[Muromec]

Pdf signatures are a joke and entire wrb e-signature space is snake oil sales. Source: worked for docusign competitor and seen how signing twice works.

We at least did the print to pdf thingy ourserves on the backend to save users from this shame.

Add: you can in fact sign the pdf multiple times with a digital signature, which is an actual feature of PDF format. You can't however add electronic (drawn) signature on top of the digital one without (partially) invalidating previous ones. And to nobody's surprise, you can't see digital signatures if you decide to print the document with it.

So pick your poison.

[shinycode]

In France/EU we can use certified eIDAS signature for documents. It’s not free but it makes the signature not worth nothing

[Muromec]

pdf signatures are certainly not worth nothing, in fact they are eIDAS compliant. It's just the government being the government so it's left hand doesn't trust the right one.

What eIDAS actually solves is not signatures, but strong identification. You log into the system and it knows your tax id or whatever primary identifier you have. It's promoted as a secure way to sign documents, but it's just technofetishism.

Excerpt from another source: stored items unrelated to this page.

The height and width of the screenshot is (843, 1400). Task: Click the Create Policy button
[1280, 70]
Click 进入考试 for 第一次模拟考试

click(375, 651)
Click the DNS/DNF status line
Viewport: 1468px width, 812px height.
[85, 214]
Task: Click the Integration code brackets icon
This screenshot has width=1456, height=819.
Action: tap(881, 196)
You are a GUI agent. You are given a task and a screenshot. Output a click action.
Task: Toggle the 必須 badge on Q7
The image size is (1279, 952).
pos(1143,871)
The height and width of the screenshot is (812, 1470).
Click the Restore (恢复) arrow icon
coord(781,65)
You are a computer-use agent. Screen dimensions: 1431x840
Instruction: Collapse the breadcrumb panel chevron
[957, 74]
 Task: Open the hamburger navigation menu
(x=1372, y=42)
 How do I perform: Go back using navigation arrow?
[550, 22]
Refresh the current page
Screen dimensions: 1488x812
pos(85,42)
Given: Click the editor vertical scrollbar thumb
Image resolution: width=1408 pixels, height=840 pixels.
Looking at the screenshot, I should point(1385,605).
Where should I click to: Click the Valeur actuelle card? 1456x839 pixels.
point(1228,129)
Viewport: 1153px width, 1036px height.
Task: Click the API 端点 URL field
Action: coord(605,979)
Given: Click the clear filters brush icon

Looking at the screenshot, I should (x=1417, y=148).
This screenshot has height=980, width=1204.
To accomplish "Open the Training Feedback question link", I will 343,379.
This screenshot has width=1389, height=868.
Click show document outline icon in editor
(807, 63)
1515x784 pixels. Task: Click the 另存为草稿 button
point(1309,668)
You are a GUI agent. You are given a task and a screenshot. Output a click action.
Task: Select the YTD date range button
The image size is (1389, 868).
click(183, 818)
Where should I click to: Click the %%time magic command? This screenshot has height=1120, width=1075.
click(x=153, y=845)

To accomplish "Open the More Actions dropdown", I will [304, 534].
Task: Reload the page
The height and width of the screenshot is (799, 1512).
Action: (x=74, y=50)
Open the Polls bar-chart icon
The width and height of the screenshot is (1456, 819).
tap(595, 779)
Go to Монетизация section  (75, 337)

Non-repudiation isn't even a technical problem, as you can have verbal contracts too. Replying to an email is totally fine way to enter into a contract too, but something like invoices have to be signed or stamped (or both). If you request something from the government (in the Netherlands), ticking a checbox and pressing a button is totally legit and you don't have to dance around ECDSA for a single moment, because the left hand trust the right hand.

Now if somebody is conspiring with a tax officer to commit VAT refund fraud and then telling to the judge they didn't send any refund and never got any money -- it's not checkboxes and pdfs to blame really.